_What this task involves:_
Everything from the line with "You are a GUI" to the line with "Image resolution: width=620" in the listing below, both lines included, needs to be copied exactly, apart from the pictures.

_Dataset content:_
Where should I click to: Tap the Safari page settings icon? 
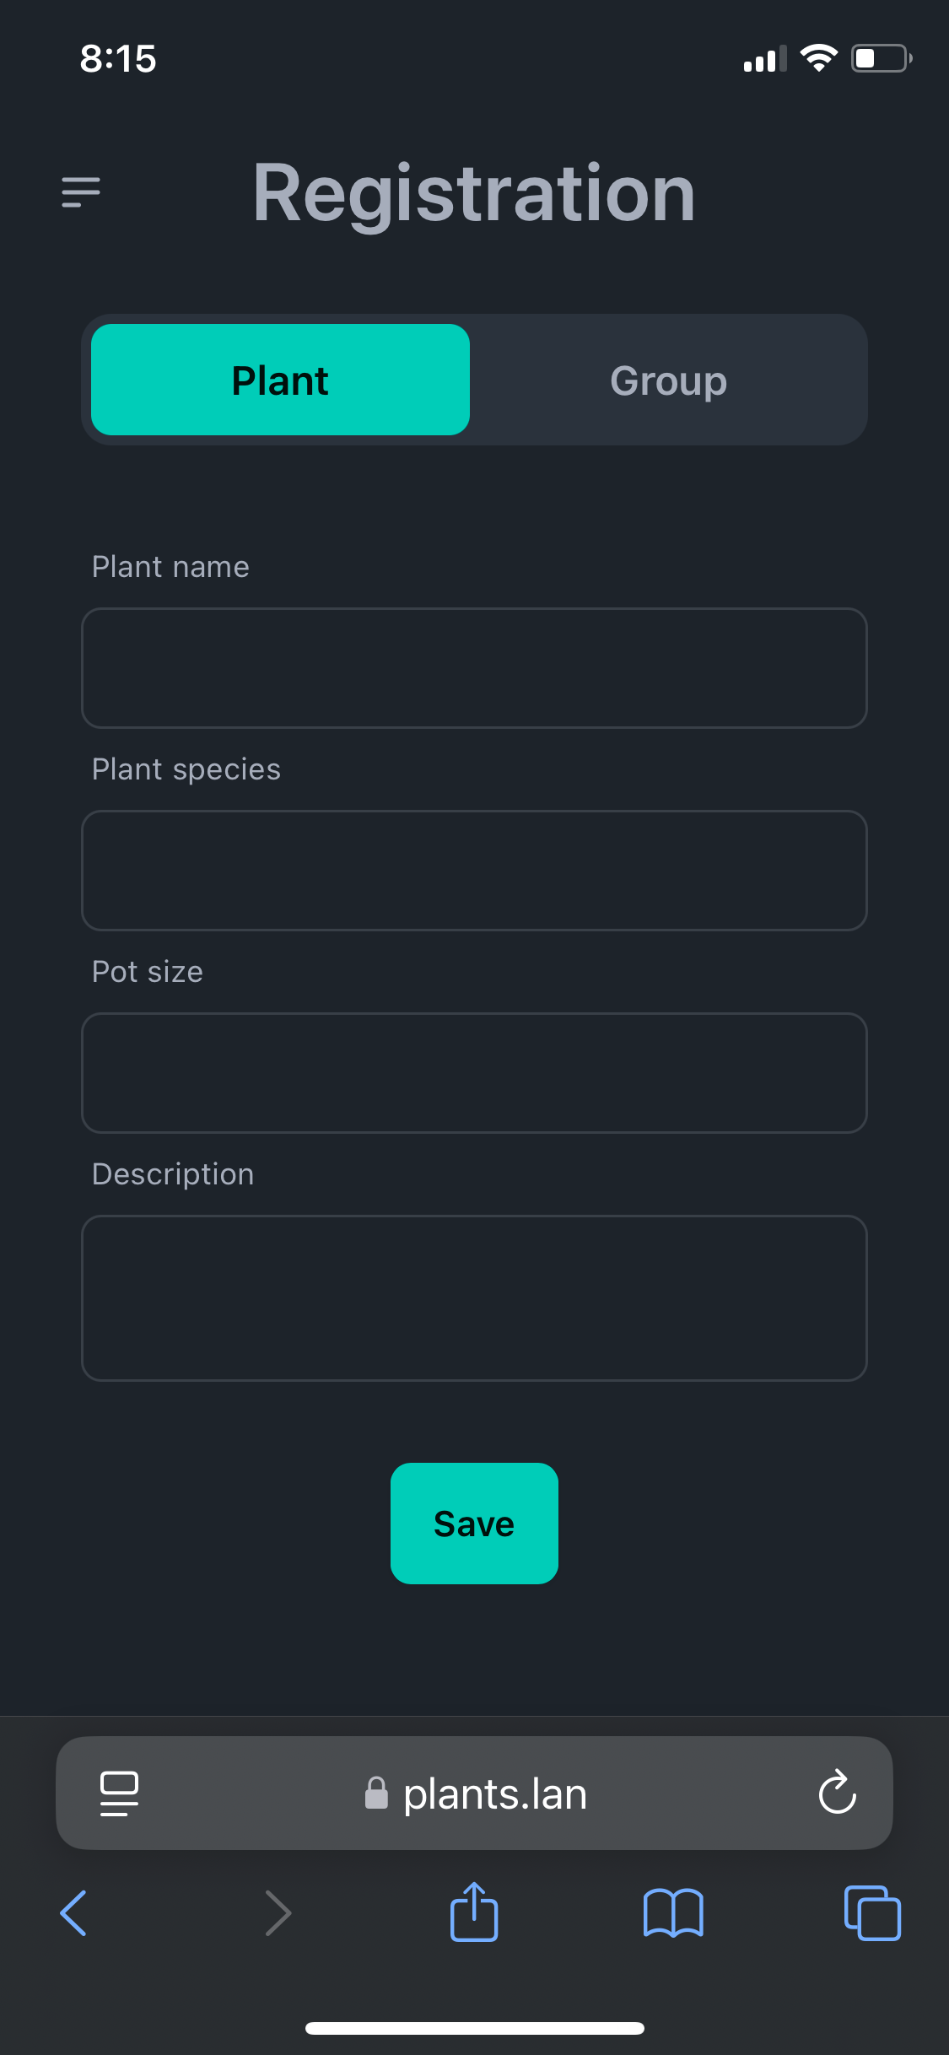pyautogui.click(x=119, y=1793)
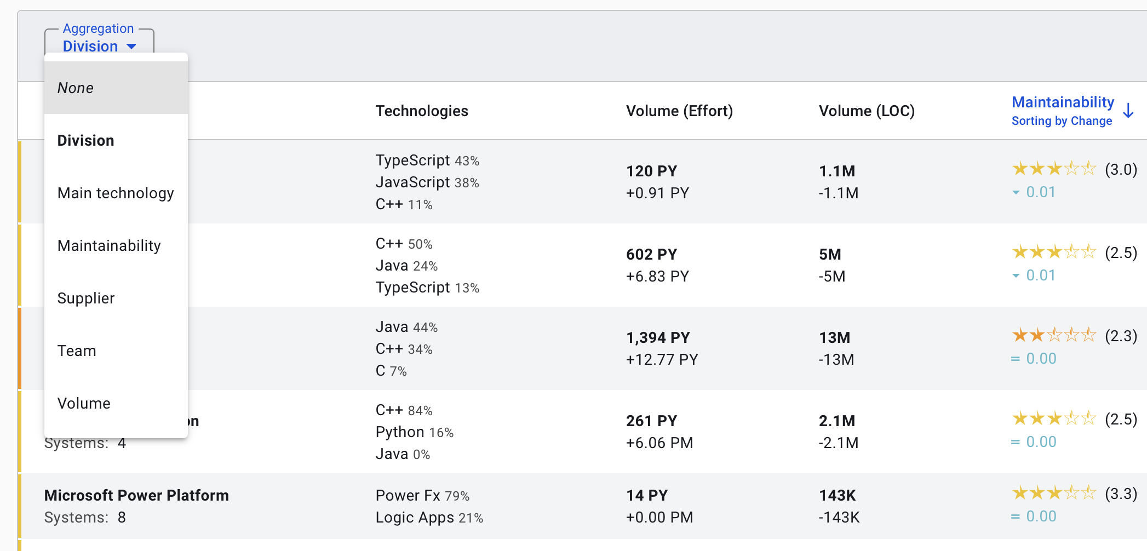Click the 3.0 star rating icons

[x=1053, y=169]
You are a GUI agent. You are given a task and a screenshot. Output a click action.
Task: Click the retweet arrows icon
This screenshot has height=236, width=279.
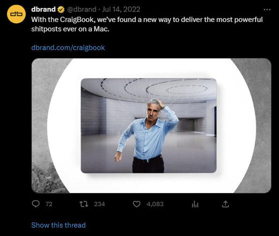pos(84,204)
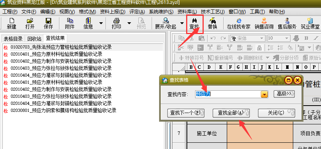The height and width of the screenshot is (149, 321).
Task: Open the 资料上报 menu
Action: pos(113,12)
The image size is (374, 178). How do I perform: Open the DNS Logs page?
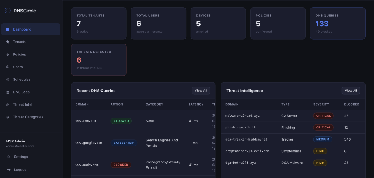(21, 92)
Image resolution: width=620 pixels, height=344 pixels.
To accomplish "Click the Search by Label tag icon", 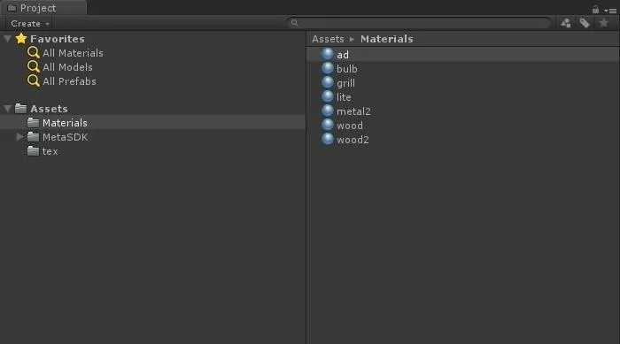I will point(585,23).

_Response area:_
You are a GUI agent. You are given a task and a screenshot. Output a click action.
Task: Click the retweet arrows icon
This screenshot has height=236, width=279.
pos(84,204)
The height and width of the screenshot is (149, 321).
Task: Open the 资料上报 menu
Action: pos(113,12)
The image size is (374, 178). How do I perform: Open the DNS Logs page?
(21, 92)
Image resolution: width=620 pixels, height=344 pixels.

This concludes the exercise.